In your Webflow project, go to Site Settings → Custom Code.
Paste the Localize snippet into the Head Code section. It should be the full snippet Localize provides, including the Localize.initialize({ key: '...' }) block.
Click Save Changes.
Publish your Webflow site so the snippet goes live.
For the full snippet reference, see Localize's Quickstart for Web.

By default, Localize sends new phrases to a "Pending" bin and waits for you to approve each one before translating. For most CartGenie stores, you'll want translations to happen automatically as new content is discovered. To enable this:
Add the following line to your script code right after the “rememberLanguage: true” line:
autoApprove: true,
You can still go in and edit any translation later if you want to refine wording.
This is the most important step for CartGenie stores, and it's the one that's specific to how CartGenie works.
Walk through your site in your source language and make sure you hit each of the following:
Every page type: home, collection/category pages, individual product pages, about, contact, any blog posts, policy pages
Product interactions: variant selectors, quantity pickers, "Add to cart" buttons, any product option labels (loading a list page with option drop downs can solve this in one swoop)

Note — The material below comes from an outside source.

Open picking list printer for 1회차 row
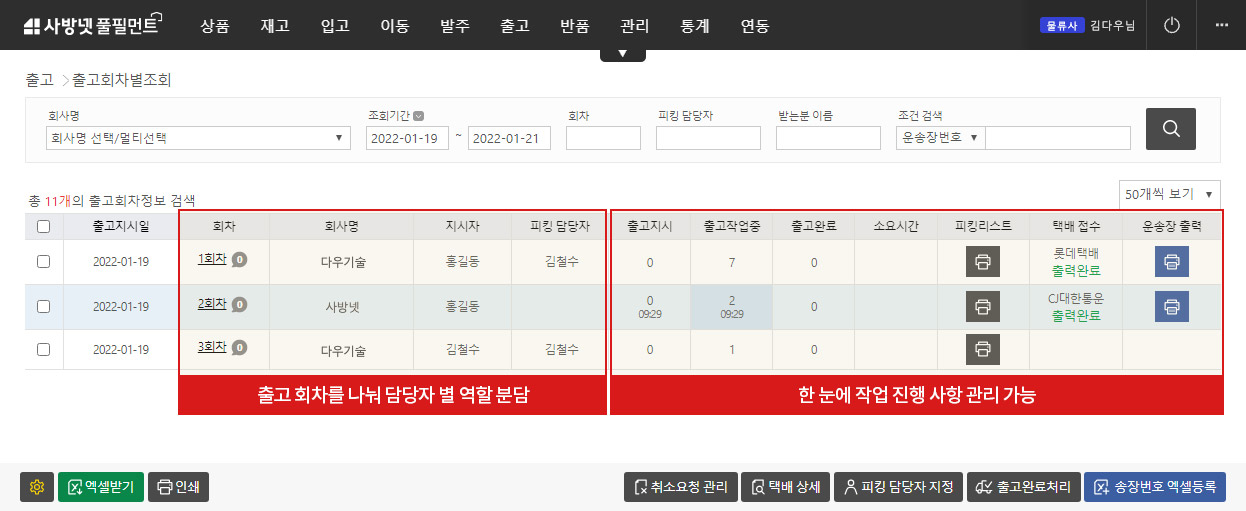1246x511 pixels. pyautogui.click(x=982, y=262)
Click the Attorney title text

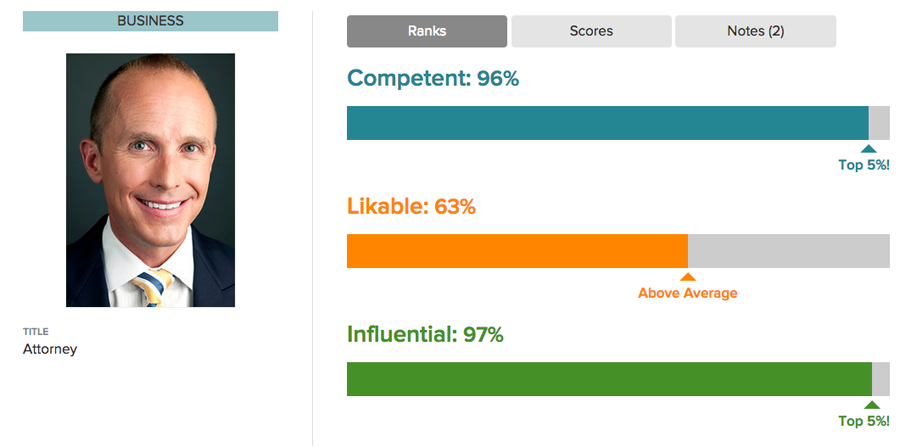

Cart states: cart drawer open with items, empty cart state, cart quantity updates, item removal
Checkout flow: every step of the checkout, all form field labels and placeholders, validation errors (try submitting with missing fields to surface error text), shipping method selection, payment step
Confirmation and post-purchase: order confirmation page, any transactional messaging
After each interaction, phrases should start appearing in your Localize dashboard under Manage Phrases. This is a one-time exercise — once these states have been seen, CartGenie content flowing through the same components will be translated automatically.

Localize includes a default language-switching widget that appears automatically once the snippet is installed. You can customize its position, appearance, and behavior in your Localize dashboard under Widget.
If you'd rather build a custom switcher that matches your Webflow design, Localize supports that too. See their widget customization docs for options.
You're live!
New content you add to your Webflow site or new products you add to CartGenie will be automatically detected and translated the first time they're loaded.